Il y a – liste non exhaustive – des écrivains historiques (Maurice Maeterlinck), des stars (Henry Bauchau), des écrivains confirmés (Lydia Flem, Stéphane Lambert), un cinéaste multiprimé (Luc Dardenne), et des auteurs peut-être moins connus (André Leroy, Marcel Lecomte, Laurent Demoulin).

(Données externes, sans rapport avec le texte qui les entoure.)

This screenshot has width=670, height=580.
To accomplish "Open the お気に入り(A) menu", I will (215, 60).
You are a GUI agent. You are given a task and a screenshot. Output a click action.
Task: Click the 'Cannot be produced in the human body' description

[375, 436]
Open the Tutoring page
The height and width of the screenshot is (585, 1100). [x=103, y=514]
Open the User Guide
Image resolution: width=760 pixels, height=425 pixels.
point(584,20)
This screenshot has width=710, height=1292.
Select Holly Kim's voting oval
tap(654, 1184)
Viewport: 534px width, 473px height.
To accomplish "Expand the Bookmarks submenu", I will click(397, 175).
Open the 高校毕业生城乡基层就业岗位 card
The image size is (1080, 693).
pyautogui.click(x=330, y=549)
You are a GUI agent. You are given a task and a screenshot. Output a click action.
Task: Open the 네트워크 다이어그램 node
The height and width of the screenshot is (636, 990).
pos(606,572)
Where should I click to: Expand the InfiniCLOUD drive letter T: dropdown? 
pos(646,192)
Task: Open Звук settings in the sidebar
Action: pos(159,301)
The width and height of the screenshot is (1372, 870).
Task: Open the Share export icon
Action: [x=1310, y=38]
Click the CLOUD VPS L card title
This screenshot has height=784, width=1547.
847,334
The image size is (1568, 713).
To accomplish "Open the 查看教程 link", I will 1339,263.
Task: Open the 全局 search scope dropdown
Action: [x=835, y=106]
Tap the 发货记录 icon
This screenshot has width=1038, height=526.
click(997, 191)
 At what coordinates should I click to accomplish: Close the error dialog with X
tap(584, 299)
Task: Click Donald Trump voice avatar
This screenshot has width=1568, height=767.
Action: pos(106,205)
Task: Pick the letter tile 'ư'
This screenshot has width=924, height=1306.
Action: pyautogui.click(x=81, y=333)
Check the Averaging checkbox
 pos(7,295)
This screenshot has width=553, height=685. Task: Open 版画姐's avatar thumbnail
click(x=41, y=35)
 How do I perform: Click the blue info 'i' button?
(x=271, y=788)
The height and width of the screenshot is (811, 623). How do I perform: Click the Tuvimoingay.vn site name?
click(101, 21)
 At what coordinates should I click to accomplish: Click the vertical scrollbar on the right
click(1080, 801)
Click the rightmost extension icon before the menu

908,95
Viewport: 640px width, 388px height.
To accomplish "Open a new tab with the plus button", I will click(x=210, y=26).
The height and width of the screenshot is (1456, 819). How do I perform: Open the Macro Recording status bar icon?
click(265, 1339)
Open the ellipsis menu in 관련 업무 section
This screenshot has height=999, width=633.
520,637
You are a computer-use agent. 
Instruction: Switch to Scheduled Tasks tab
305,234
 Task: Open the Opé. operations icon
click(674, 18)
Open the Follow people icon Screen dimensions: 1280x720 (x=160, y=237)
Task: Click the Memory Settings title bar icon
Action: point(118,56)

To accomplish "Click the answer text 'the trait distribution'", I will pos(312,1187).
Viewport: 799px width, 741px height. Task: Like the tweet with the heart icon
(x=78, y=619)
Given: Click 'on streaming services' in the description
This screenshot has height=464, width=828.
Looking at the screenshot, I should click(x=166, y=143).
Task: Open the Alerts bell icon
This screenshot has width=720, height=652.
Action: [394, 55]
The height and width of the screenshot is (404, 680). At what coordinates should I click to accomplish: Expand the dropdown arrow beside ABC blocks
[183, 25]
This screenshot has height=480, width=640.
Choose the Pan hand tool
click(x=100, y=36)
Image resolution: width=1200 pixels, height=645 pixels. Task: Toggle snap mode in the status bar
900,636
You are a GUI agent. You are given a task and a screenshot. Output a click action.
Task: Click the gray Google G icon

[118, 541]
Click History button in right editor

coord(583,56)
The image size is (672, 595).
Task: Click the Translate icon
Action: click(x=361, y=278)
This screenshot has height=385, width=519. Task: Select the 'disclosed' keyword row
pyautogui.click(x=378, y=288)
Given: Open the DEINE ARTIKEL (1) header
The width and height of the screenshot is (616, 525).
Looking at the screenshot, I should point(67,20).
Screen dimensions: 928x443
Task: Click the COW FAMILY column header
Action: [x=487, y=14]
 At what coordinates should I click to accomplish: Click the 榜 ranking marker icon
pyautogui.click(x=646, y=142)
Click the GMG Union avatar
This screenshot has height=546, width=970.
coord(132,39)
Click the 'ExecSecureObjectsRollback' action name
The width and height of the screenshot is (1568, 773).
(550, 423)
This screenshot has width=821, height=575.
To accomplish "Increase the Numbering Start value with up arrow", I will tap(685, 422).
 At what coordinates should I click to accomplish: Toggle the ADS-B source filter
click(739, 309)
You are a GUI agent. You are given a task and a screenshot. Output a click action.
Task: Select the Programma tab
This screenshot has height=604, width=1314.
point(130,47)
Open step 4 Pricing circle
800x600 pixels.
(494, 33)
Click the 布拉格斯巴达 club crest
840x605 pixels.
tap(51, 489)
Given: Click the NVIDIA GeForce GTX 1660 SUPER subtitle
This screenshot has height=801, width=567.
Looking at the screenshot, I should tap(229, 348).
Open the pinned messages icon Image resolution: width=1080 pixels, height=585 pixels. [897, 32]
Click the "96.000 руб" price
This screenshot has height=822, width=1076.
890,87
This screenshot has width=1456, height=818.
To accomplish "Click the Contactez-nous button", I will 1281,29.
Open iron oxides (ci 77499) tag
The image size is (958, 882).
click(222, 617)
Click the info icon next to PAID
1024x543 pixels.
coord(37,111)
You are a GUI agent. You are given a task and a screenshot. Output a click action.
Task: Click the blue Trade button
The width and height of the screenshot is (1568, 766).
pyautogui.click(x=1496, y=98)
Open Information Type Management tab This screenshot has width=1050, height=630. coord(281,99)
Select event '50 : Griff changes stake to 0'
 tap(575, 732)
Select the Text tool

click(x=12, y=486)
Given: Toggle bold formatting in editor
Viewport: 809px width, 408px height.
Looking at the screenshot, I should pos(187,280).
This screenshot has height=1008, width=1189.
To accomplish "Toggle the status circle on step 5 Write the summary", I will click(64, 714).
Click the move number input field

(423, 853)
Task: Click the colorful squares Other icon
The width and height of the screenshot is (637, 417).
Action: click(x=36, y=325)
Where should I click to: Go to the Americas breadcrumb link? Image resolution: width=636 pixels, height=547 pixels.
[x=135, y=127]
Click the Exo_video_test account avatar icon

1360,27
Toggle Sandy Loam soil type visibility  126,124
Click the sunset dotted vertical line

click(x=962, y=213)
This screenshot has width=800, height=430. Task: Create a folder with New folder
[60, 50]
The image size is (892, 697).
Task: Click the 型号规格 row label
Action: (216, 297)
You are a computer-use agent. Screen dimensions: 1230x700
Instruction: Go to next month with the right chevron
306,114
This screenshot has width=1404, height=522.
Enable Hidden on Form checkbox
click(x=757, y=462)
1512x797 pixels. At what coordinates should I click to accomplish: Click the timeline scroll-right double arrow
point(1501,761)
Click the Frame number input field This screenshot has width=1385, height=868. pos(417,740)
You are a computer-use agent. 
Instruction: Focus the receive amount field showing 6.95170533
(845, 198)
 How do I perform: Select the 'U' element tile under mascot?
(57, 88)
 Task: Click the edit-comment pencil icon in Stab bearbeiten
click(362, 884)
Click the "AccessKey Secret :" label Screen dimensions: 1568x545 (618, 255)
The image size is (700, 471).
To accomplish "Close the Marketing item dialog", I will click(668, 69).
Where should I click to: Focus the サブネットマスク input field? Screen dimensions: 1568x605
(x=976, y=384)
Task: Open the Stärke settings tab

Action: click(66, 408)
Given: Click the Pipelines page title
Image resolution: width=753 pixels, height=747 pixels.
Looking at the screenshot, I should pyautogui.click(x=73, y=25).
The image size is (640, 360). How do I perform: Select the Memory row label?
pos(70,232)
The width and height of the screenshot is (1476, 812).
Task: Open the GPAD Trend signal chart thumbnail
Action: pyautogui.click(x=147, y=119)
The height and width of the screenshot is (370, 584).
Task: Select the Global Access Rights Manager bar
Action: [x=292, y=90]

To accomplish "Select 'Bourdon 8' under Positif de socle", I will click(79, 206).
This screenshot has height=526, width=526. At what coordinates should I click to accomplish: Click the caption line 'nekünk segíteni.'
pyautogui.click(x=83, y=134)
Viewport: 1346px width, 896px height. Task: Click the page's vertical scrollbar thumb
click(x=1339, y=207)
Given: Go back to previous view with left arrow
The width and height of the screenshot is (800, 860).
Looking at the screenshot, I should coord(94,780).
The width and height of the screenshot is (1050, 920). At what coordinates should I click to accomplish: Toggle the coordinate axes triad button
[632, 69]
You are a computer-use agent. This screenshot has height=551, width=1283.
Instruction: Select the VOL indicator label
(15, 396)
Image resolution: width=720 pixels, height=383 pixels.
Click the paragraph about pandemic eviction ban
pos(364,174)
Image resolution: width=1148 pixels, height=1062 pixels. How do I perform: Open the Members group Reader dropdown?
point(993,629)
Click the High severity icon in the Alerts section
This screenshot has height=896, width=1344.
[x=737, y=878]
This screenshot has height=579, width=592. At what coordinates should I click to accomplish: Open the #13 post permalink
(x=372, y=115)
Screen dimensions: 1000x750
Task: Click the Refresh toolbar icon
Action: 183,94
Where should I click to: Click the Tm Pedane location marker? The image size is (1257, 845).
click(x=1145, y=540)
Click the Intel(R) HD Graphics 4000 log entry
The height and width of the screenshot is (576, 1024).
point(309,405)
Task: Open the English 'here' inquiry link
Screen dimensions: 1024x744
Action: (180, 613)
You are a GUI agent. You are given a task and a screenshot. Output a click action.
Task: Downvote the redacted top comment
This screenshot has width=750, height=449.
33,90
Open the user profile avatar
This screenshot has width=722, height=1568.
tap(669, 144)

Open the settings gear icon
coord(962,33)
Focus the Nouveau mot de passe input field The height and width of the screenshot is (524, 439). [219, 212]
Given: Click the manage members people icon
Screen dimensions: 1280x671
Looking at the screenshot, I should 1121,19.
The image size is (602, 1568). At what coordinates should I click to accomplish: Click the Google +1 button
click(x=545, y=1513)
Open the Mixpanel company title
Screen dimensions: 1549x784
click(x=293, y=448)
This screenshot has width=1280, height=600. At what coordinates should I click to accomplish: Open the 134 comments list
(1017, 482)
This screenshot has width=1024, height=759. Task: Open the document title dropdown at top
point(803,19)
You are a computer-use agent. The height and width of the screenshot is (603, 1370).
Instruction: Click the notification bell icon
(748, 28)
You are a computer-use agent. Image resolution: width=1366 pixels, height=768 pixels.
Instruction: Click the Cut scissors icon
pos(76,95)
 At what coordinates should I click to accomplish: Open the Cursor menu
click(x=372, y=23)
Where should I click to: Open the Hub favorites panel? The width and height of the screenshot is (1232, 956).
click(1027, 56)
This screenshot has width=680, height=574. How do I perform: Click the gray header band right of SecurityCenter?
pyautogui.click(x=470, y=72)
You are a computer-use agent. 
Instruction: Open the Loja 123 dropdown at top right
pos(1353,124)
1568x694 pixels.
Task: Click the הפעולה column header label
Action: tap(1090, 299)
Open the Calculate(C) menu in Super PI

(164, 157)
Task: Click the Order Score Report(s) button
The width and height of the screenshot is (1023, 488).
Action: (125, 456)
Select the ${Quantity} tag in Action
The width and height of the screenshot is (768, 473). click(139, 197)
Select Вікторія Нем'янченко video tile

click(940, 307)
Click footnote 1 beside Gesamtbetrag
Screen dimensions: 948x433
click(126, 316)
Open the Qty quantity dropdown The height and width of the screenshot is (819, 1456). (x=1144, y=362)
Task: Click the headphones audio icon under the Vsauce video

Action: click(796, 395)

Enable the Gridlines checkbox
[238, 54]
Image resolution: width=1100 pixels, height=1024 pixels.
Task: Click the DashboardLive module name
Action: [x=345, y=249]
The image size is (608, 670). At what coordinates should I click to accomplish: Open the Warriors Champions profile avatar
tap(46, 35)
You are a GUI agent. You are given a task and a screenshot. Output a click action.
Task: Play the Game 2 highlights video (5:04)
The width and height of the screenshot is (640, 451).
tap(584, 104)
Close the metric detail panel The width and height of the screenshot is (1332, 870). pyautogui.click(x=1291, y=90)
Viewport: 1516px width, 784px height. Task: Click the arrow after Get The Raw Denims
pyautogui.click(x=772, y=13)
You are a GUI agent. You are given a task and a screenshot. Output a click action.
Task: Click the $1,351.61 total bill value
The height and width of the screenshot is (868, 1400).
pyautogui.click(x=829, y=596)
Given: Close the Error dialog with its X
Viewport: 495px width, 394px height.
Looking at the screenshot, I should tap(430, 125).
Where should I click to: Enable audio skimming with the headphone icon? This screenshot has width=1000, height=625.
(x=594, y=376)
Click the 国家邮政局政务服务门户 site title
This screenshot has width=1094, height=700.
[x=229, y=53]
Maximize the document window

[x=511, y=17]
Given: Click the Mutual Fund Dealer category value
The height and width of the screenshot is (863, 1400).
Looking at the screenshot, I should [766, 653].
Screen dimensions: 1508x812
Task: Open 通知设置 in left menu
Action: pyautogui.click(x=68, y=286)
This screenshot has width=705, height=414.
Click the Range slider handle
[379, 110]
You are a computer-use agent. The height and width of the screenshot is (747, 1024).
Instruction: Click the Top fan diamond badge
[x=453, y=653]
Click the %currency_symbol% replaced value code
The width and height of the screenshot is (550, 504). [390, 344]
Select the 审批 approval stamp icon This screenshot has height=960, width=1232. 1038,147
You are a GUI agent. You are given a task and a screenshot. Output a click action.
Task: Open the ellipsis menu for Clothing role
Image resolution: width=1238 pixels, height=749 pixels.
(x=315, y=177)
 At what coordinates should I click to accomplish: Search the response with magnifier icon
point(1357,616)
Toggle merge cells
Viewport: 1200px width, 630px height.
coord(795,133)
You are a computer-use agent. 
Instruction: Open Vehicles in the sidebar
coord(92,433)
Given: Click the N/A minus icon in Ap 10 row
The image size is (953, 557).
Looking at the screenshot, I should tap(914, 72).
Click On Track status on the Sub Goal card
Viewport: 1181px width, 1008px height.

Dans son introduction, Marc Quaghebeur, évoquant la spécificité des désormais désignés égodocuments, tente une classification, entre domaine autoréflexif, mise à distance du moi, laboratoire de recherche et fonction d’archive, distinguant plusieurs thèmes : Des plongées dans l’Histoire / Des indices du Temps / Des laboratoires de la création en marche / Des Ré-Habilitations du soi / Des fictions ou des reconstructions / Des intimes aux limites du dicible / Des passages par l’image / Des moments littéraires ou pas.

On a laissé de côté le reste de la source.